Sorun | Lütfen Amazon ormanlarını anlatan metnin "Brasilia Üniversitesinden Dil" sözlerinden "yerli katliamına bulaştı." sözlerine kadar olan kısmını hiçbir değişiklik yapmadan aktar.

Verilen metin |
------------------------------------------------------------

10 Mart 2012 10:00

Yağmur ormanlarının çocukları (I)

Yağmur ormanlarının çocukları (I)

Fotoğraf: Envato

Paylaş

Sömürgeciler, beş yüz yıl önce bu kıtaya adım atarak, “yeni dünya” adını verdikleri bu yeri “keşfetmişlerdi.” Oysa, Latin Amerika topraklarında, yerli halkların kökeni yapılan arkeolojik araştırmalara ve bilim insanlarına  göre, yirmi  bin yıl öncesine kadar uzanıyor. Yani onlar açısından yaşadıkları bölge hiç de “yeni dünya” tanımına uygun düşmüyor.
Brasilia Üniversitesinden Dil Bilimci Aryon Rodrigues’e göre, sadece Amazonlar bölgesinde yaklaşık 240 farklı dil konuşuluyor. Bu diller, üç büyük dil ailesinden geliyorlar1.
Bu kıtanın acılı tarihi birçok kitapta anlatılır. Brezilya’ya Portekizliler, Fransız Guyanası’na Fransızlar, Surinam’a Hollandalılar, Guyana’ya  önce Hollandalılar sonra İngilizler ve kıtanın diğer kalan bölümüne ise İspanyollar çıktılar. Bu Avrupalı sömürgecilerin tümü, yerli katliamına bulaştı.
ABD ve Avrupa ülkeleri, on sekizinci yüzyıldan beri Amazonların uluslararası bölge ilan edilmesini istiyorlar. Aslında istedikleri, bu bölgenin kendileri tarafından denetlenmesi. Yıllar önce Brezilyalı bir bakan, ABD’ye şöyle seslenmişti: “Siz New York’u uluslararası bölge ilan edin. Biz de aynı şeyi Amazonlara uygulayalım.”
Amazon ormanları, toplam altı milyon kilometre karelik bir alana sahip ve dokuz ülkeye yayılıyor. Neredeyse Avustralya kadar bir ormanlık alan. Bu sekiz tane Türkiye kadar ormanlık  bir alan demek aynı zamanda. Bu ormanların yüzde altmışı Brezilya’da bulunuyor. Gezegendeki tropik ormanların yüzde kırkı ve suyun beşte biri bu alanda bulunuyor. Bu sularda, bütün Avrupa’daki balık çeşitlerinden otuz kat daha fazla balık türü yaşıyor.

------------------------------------------------------------

Çıkarılan kayıtlar |
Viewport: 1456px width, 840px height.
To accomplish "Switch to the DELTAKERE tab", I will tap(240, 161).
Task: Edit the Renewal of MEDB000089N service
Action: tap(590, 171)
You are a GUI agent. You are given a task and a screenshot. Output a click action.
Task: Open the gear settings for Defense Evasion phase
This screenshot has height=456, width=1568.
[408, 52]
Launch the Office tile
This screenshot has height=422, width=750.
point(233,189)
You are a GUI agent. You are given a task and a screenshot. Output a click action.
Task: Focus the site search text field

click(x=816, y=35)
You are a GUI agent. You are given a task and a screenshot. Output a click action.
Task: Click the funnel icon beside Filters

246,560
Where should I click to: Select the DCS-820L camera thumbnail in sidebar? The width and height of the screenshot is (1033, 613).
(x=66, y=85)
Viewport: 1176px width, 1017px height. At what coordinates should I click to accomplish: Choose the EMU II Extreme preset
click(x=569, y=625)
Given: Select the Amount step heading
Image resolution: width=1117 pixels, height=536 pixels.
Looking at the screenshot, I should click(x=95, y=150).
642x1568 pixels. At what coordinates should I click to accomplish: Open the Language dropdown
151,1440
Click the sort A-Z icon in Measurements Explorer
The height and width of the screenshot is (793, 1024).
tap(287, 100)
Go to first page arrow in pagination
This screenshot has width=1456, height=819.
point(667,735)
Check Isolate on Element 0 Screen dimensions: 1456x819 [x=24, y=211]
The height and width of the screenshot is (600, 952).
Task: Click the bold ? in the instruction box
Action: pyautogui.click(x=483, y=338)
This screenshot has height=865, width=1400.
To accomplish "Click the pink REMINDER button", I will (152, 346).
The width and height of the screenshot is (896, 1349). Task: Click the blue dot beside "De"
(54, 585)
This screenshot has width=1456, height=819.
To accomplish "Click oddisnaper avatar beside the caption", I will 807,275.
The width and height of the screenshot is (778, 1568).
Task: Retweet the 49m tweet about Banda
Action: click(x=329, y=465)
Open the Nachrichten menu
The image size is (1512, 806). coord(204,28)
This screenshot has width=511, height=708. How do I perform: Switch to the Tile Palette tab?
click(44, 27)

------------------------------------------------------------

Görev çıktısı |
Brasilia Üniversitesinden Dil Bilimci Aryon Rodrigues’e göre, sadece Amazonlar bölgesinde yaklaşık 240 farklı dil konuşuluyor. Bu diller, üç büyük dil ailesinden geliyorlar1.
Bu kıtanın acılı tarihi birçok kitapta anlatılır. Brezilya’ya Portekizliler, Fransız Guyanası’na Fransızlar, Surinam’a Hollandalılar, Guyana’ya  önce Hollandalılar sonra İngilizler ve kıtanın diğer kalan bölümüne ise İspanyollar çıktılar. Bu Avrupalı sömürgecilerin tümü, yerli katliamına bulaştı.